Active Record queries in views: when it’s bad, when it’s fine

by Jason Swett,

“No Active Record queries in views”

Maybe you’ve heard the advice that you shouldn’t put Active Record queries (or other logic) in views, but you’re not sure exactly why, other than “separation of concerns”. Why exactly is separation of concerns good?

The rationale behind this advice is that mixing concerns (like query logic vs. presentation) makes the code harder to understand and change.

Another way to think about this is to think about what kinds of things tend to change together.

Related changes

Even though many changes require touches at multiple levels in order for the change to be complete (model, controller, view)​, some changes are more closely related than others.
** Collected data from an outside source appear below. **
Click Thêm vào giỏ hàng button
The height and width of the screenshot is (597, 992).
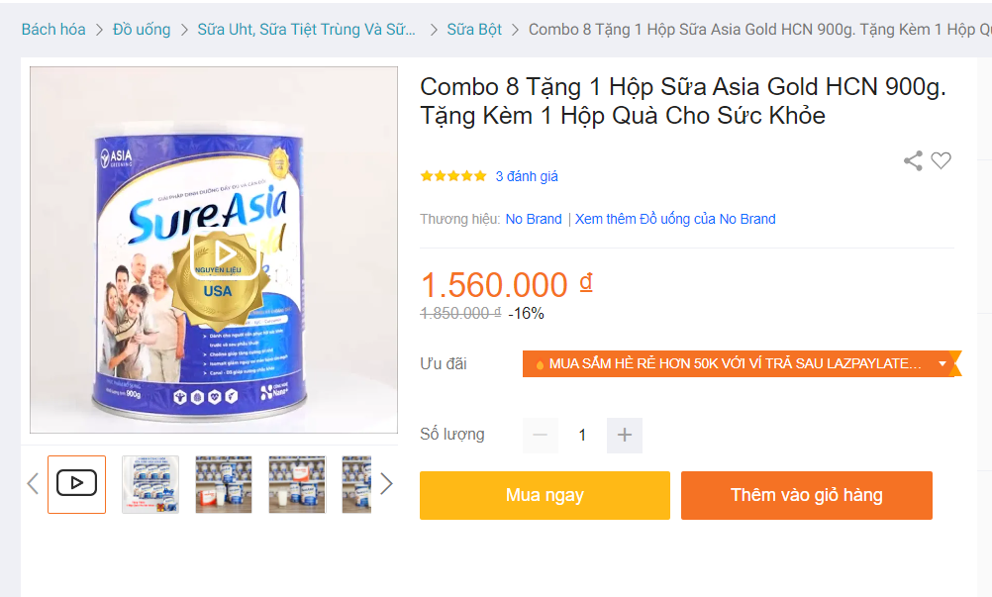806,495
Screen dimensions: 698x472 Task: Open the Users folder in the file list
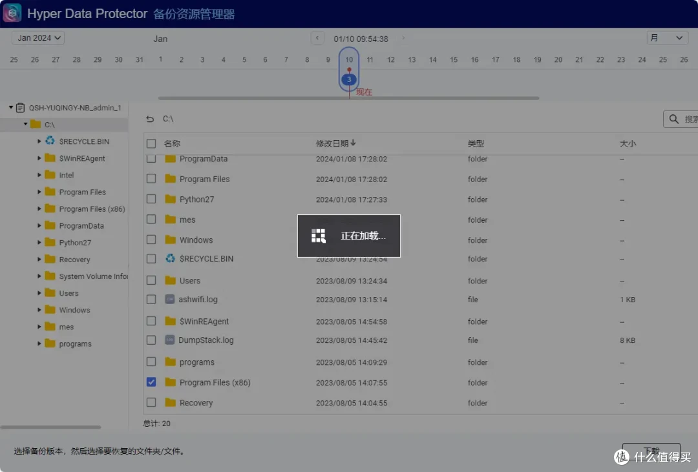(191, 280)
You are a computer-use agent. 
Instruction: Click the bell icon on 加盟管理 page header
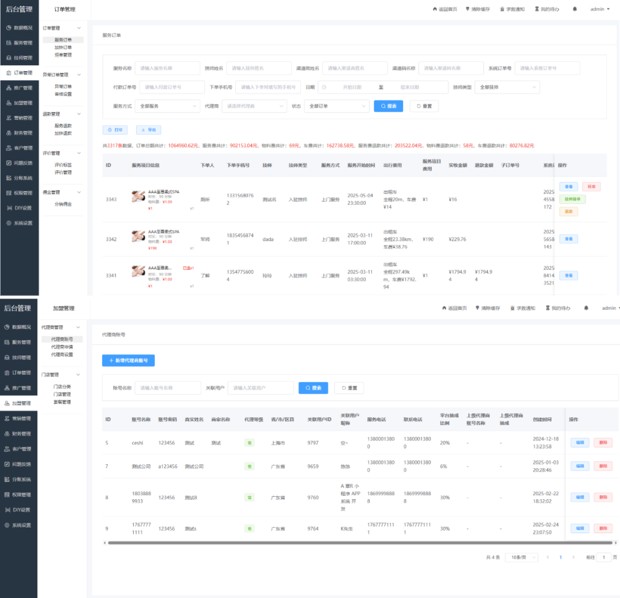(x=586, y=308)
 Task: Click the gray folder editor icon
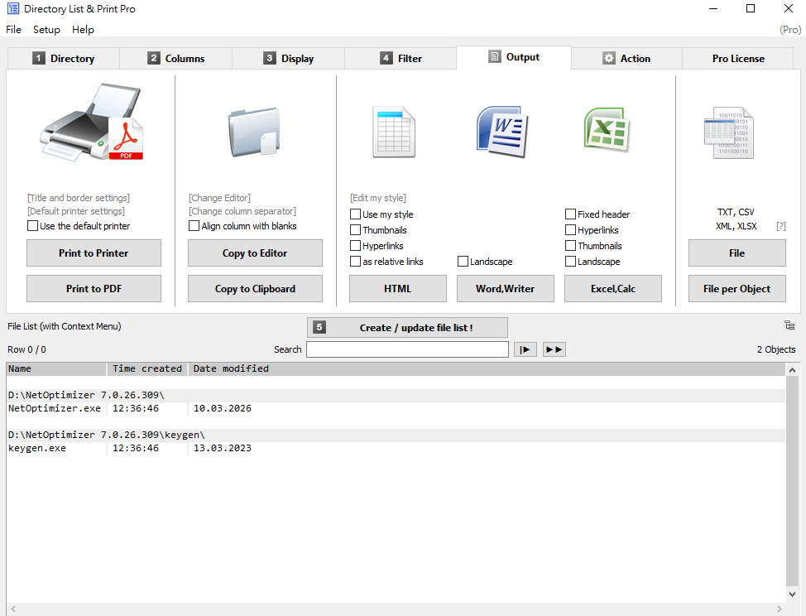pyautogui.click(x=254, y=131)
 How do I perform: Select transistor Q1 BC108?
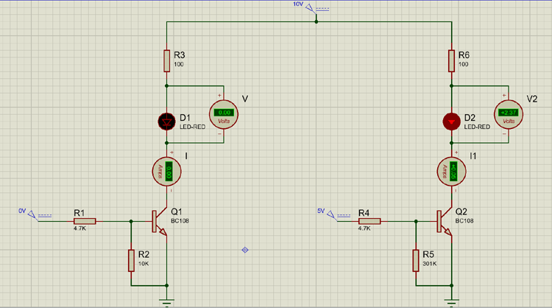tap(159, 220)
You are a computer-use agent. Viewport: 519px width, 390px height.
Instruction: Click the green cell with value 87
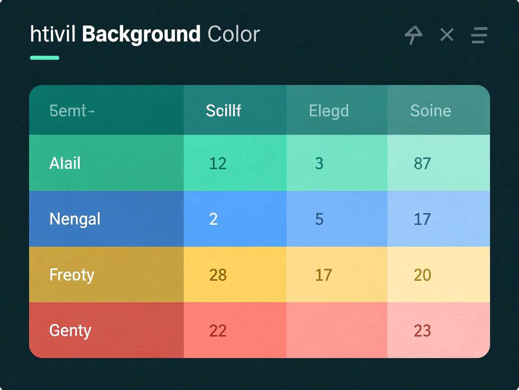click(438, 163)
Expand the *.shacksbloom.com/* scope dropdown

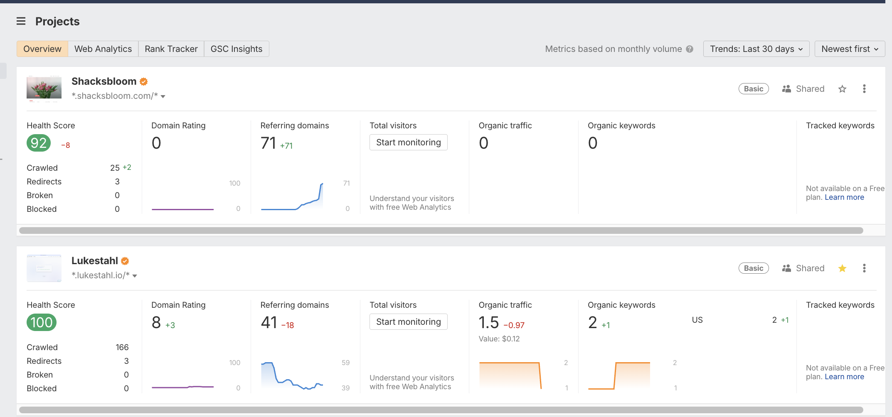tap(163, 96)
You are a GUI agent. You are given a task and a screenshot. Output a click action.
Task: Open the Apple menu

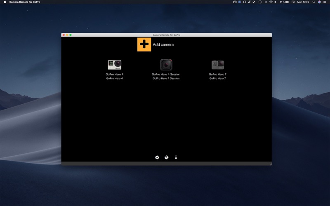[x=5, y=2]
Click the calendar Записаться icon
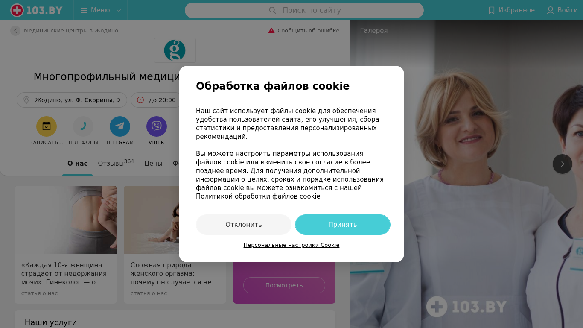The image size is (583, 328). click(47, 126)
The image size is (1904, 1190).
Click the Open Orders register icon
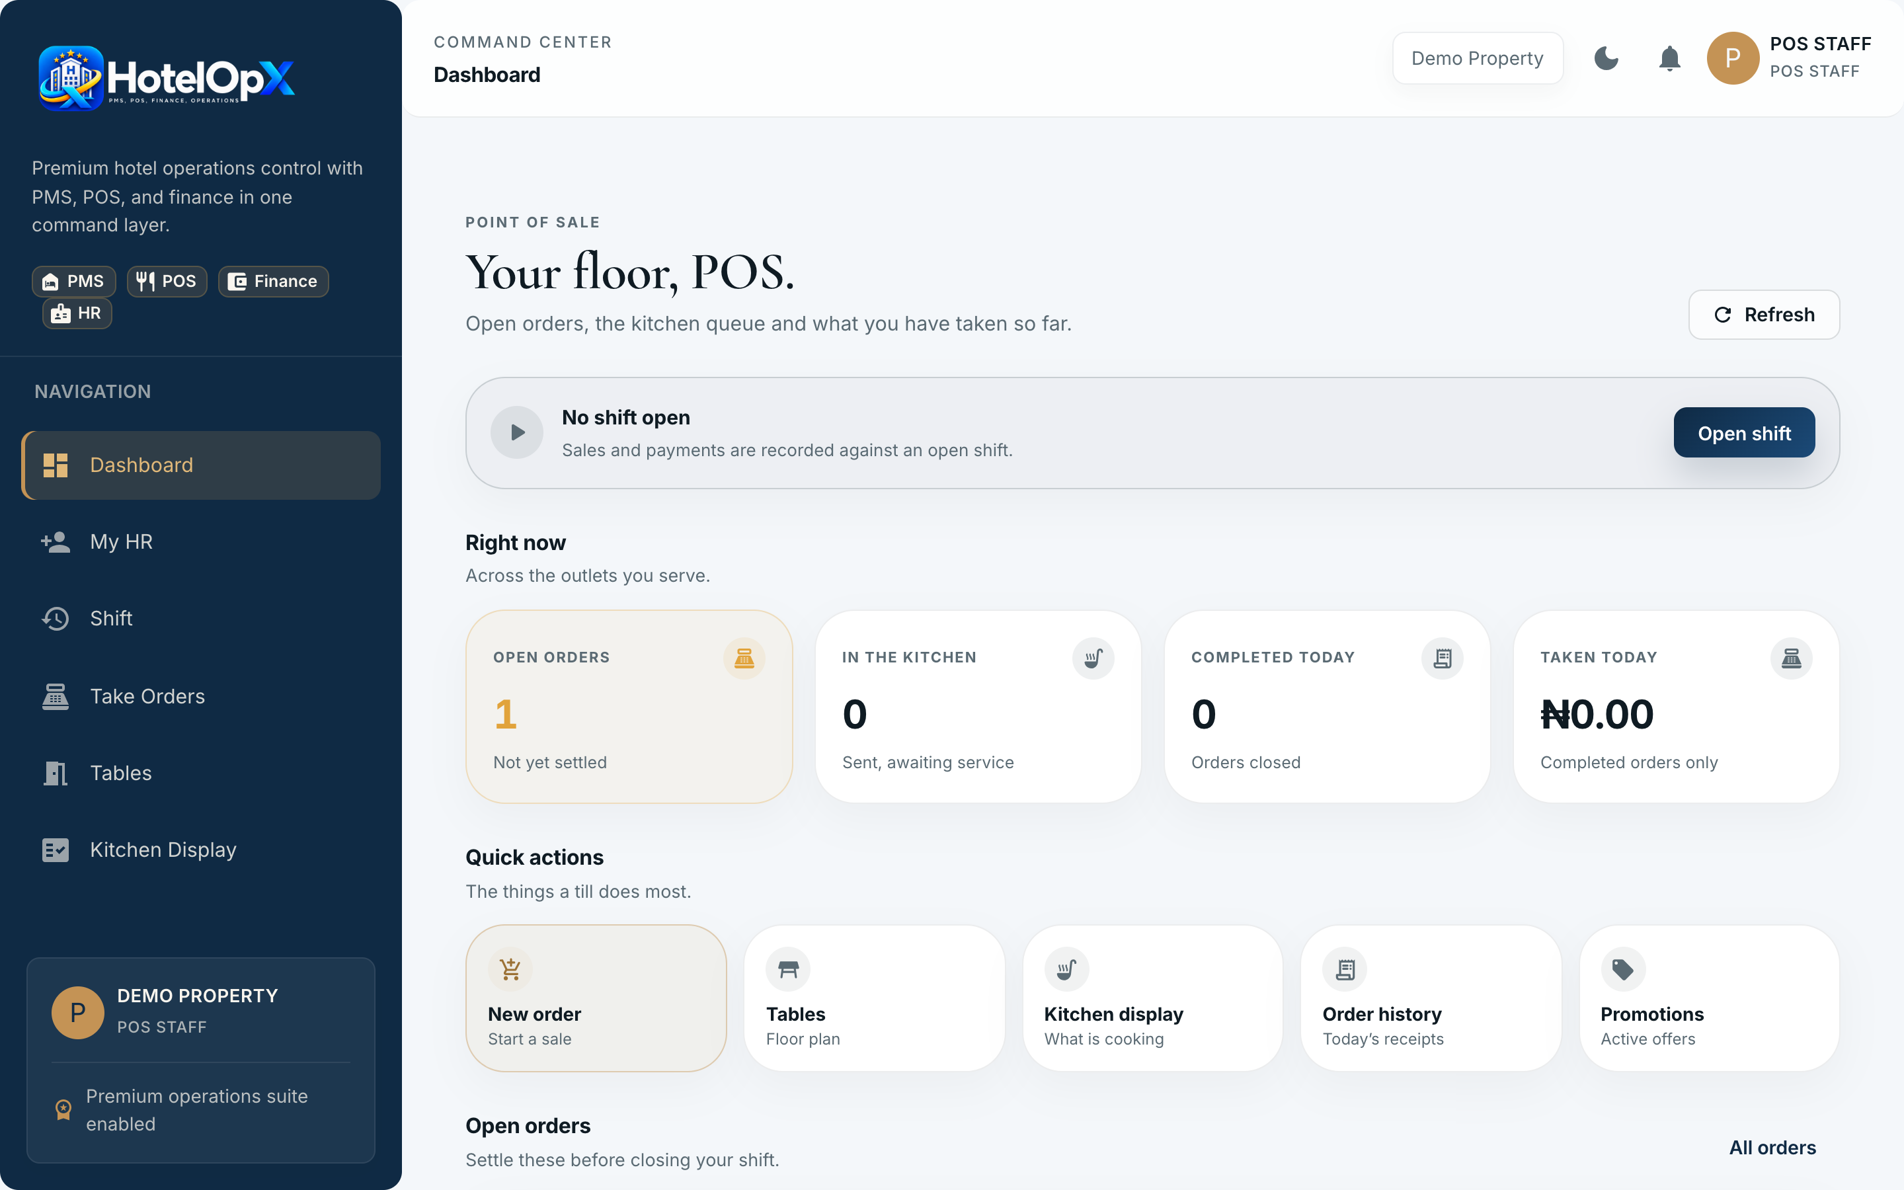click(744, 658)
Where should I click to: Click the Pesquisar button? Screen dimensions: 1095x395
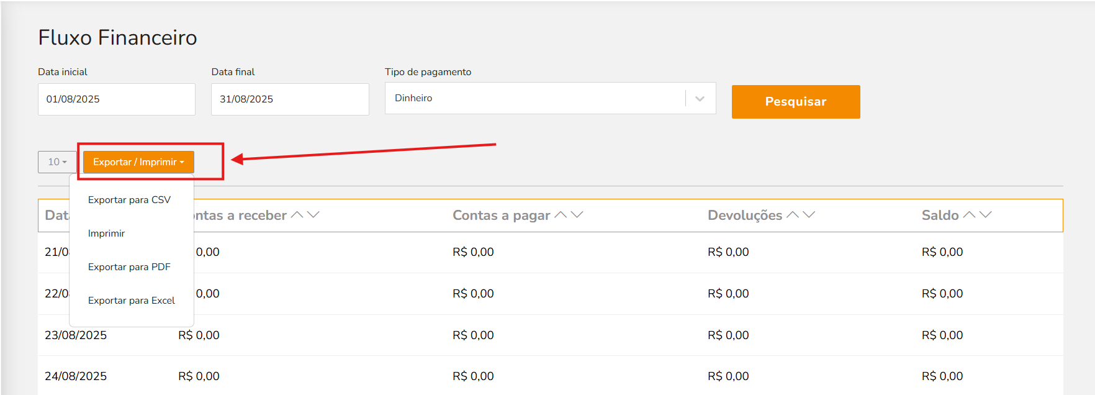[x=796, y=102]
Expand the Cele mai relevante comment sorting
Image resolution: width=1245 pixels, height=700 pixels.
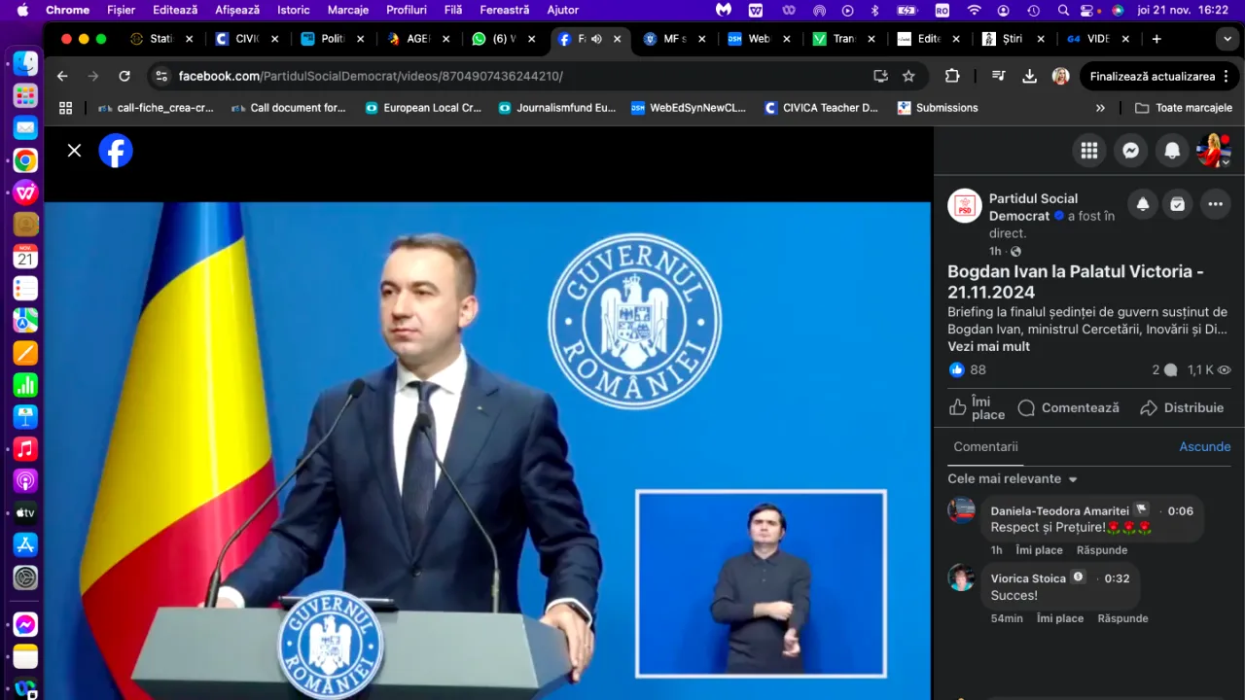[x=1013, y=479]
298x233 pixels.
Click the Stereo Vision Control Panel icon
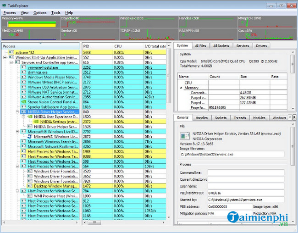[x=23, y=101]
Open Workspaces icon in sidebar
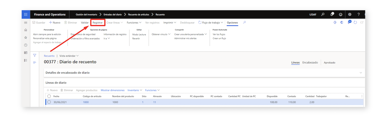Image resolution: width=385 pixels, height=123 pixels. (26, 53)
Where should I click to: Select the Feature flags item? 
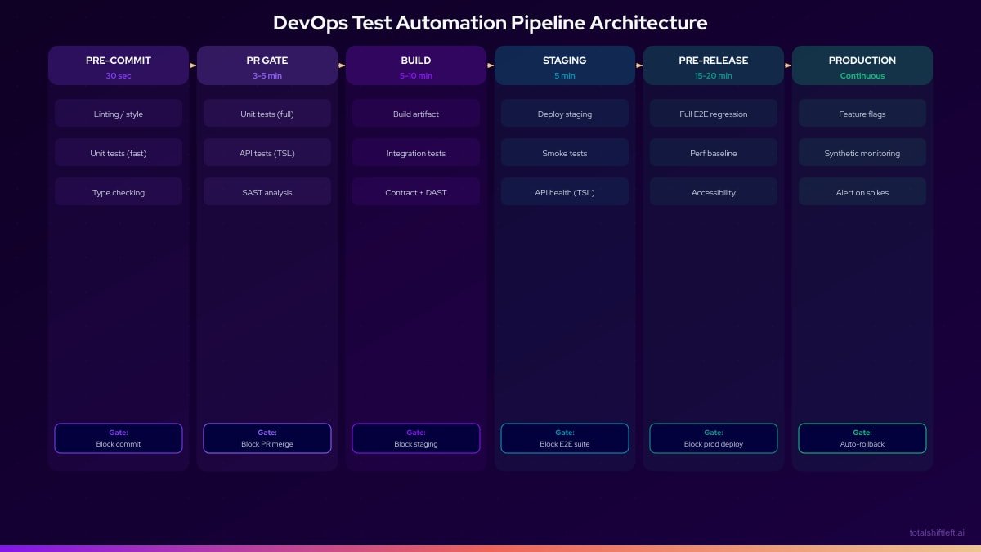[x=862, y=113]
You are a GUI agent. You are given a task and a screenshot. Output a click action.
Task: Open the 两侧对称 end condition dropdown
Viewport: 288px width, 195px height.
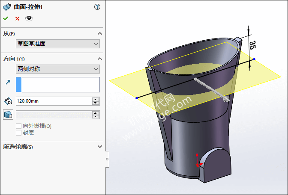pos(58,69)
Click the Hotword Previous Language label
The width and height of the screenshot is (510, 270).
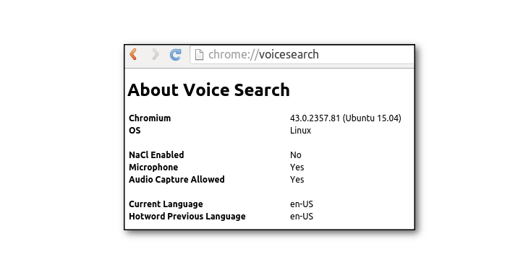click(x=187, y=217)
A change to the SQL in a query is more likely to call for other SQL changes than it is to call for a CSS change. For this reason, it usually makes sense to put query code next to other query code so that all the query code can be noticed and considered and worked with at the same time.

Sometimes queries in views is fine

Having said that, I don’t dogmatically follow a rule of “no queries in views”. If I for example have a select input and it needs to contain all categories, I’ll unashamedly put Category.all right into my view code. The alternative to this is to clutter up my controller with instance variables and before_actions.

The reason I don’t feel bad about this is that Category.all is unlikely to ever influence or be influenced by some other model change. And in the unlikely event that I’m wrong about that, I can easily move that query out of the view when I need to. But I’m hardly ever wrong about that. (I never put complex queries in my views though.)

Takeaway

Keeping logic code out of views tends to help make your code easier to change and understand. It’s generally good to keep Active Record queries out of views, but putting Active Record queries in views is typically harmless when the query is very unlikely to influence or be influenced by anything else.